I just tried to replicate this issue both via the API and via a config file but couldn't. In both cases, I was able to generate predictions with probabilities just fine. I am also setting feature_scaling
to both
to force dense arrays being passed to scikit-learn.
API code:
from skll import FeatureSet, Learner
l = Learner('SVC', model_kwargs={'kernel': 'rbf'}, feature_scaling='both', probability=True)
train_fs = FeatureSet('train', ids=[1, 2, 3], features=[{'a': 1, 'b': 2}, {'a': 2, 'b': 1}, {'a': 1, 'b': 2}], labels=[1, 0, 1])
score = l.train(train_fs, grid_search=False)

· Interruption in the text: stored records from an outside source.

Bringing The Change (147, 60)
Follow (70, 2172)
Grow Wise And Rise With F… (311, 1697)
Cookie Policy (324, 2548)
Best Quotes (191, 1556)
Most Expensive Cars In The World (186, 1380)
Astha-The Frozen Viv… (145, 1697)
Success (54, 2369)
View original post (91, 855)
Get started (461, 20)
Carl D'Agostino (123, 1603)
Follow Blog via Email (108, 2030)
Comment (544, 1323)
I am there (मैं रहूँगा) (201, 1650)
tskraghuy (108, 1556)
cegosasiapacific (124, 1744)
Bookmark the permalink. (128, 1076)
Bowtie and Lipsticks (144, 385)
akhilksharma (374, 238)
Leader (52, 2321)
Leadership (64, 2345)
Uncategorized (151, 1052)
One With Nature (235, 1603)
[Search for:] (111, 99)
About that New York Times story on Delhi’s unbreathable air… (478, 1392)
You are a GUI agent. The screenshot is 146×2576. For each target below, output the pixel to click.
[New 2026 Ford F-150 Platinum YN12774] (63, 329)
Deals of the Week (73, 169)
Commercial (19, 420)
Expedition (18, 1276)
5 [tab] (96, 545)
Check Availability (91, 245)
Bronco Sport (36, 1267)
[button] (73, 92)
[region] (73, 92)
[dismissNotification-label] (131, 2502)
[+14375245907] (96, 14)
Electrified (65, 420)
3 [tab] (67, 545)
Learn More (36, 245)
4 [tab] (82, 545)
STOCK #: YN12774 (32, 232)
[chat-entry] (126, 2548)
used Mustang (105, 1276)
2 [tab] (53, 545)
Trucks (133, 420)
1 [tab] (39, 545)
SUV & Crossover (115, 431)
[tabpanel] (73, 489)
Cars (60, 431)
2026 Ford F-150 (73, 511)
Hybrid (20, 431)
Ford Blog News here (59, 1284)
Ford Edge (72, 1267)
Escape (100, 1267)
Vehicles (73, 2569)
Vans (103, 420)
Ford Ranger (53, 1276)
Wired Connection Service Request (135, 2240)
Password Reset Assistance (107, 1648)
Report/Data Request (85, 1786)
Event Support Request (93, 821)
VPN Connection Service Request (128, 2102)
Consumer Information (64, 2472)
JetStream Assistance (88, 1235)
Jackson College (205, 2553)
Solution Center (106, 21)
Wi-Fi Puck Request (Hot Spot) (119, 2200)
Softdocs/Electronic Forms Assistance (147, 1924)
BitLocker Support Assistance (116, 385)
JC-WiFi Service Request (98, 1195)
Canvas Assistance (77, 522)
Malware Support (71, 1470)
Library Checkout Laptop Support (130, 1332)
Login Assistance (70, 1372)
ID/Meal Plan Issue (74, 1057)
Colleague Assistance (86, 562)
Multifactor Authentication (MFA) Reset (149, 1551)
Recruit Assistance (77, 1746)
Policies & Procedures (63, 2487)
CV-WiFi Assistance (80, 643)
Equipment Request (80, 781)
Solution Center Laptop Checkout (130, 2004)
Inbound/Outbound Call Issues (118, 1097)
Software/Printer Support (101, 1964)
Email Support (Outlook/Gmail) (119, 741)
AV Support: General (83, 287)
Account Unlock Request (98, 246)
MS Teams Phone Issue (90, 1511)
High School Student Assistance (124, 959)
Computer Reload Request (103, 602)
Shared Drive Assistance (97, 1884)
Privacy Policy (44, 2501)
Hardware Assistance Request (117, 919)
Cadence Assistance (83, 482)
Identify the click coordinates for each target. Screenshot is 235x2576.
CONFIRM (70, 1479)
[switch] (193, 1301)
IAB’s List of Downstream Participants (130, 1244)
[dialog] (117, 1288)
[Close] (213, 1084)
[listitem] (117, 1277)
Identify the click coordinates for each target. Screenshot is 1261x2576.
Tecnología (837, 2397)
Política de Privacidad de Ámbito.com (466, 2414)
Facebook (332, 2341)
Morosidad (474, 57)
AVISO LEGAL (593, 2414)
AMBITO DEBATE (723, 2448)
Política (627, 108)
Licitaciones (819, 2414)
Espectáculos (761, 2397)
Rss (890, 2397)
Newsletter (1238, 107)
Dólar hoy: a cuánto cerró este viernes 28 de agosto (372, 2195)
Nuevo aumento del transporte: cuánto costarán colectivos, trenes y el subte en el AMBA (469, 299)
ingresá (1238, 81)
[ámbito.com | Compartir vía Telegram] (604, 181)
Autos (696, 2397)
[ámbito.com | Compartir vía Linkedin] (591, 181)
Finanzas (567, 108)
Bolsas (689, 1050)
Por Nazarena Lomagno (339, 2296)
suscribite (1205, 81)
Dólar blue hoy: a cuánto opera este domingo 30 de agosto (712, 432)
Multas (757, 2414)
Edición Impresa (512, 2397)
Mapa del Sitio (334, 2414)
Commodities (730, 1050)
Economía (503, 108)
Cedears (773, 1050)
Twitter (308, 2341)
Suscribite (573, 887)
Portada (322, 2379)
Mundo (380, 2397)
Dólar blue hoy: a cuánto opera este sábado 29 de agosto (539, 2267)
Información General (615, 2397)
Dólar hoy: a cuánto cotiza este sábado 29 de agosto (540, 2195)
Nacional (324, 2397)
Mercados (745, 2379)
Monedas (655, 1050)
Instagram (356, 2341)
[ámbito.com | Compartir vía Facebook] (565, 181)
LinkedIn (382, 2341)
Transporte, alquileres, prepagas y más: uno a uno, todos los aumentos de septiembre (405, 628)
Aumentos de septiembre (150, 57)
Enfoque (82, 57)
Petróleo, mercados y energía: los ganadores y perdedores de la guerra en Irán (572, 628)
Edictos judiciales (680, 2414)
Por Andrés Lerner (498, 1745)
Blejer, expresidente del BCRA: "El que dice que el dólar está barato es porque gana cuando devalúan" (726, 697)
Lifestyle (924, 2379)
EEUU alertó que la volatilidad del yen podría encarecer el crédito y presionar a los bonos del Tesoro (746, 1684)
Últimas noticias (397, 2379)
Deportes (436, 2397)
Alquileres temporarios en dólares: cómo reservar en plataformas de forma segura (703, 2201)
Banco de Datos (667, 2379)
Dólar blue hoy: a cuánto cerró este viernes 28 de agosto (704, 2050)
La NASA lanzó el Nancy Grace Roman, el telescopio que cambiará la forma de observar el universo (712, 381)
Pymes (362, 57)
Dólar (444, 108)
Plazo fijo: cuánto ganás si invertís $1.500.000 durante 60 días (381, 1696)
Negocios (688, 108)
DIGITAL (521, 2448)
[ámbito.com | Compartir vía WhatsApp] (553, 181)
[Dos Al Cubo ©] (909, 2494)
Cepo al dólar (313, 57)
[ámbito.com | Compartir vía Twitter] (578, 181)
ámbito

test_fs = FeatureSet('test', ids=[1], features=[{'a': 2, 'b': 1}])
predictions = l.predict(test_fs)
print(predictions)
Config file:
[General]
experiment_name = test_kernel
task = predict
[Input]
train_file = train.csv
test_file = test.csv
learners = ["SVC"]
fixed_parameters = [{'kernel': 'rbf'}]
feature_scaling = both
label_col = y
id_col = id
[Tuning]
grid_search = false
[Output]
probability = true
log = output
models = output
predictions = output
The config file uses the following two feature files:
(a) train.csv
id,a,b,y
1,1,2,1
2,2,1,0
3,1,2,1
(b) test.csv
id,a,b
1,2,1
@JoshuaMeyers @jenniferzhu if you can please let me know how to reproduce this error in SKLL, please do. Otherwise I will close this issue.
Leave feature_scaling='both'
and change the argument for kernel to a unicode object:
fixed_parameters = [{'kernel': u'rbf'}]
But why would anyone do that deliberately when it works just fine with ‘rbf’? On Wed, Dec 20, 2017 at 5:15 AM JoshuaMeyers notifications@github.com wrote:
Leave feature_scaling='both' and change the argument for kernel to a unicode object: fixed_parameters = [{'kernel': u'rbf'}]
— You are receiving this because you were assigned. Reply to this email directly, view it on GitHub https://github.com/EducationalTestingService/skll/issues/87#issuecomment-353022806, or mute the thread https://github.com/notifications/unsubscribe-auth/AAJ3kE8X3HrMnbFyTcsRNqRYcb12ixnLks5tCN4ugaJpZM4BOu3a .
I am going to close this issue since I don't see why one would unnecessarily use a unicode string when a plain old string works just fine as my tests above show.
If feature scaling is set to both when using SVR (causing dense matrices to be used), then SVR complains (see below).
I'm guessing this started with the 0.17.1 bug fix release that aimed to fix a similar issue for python 3.
(python 2 unicode support strikes again!)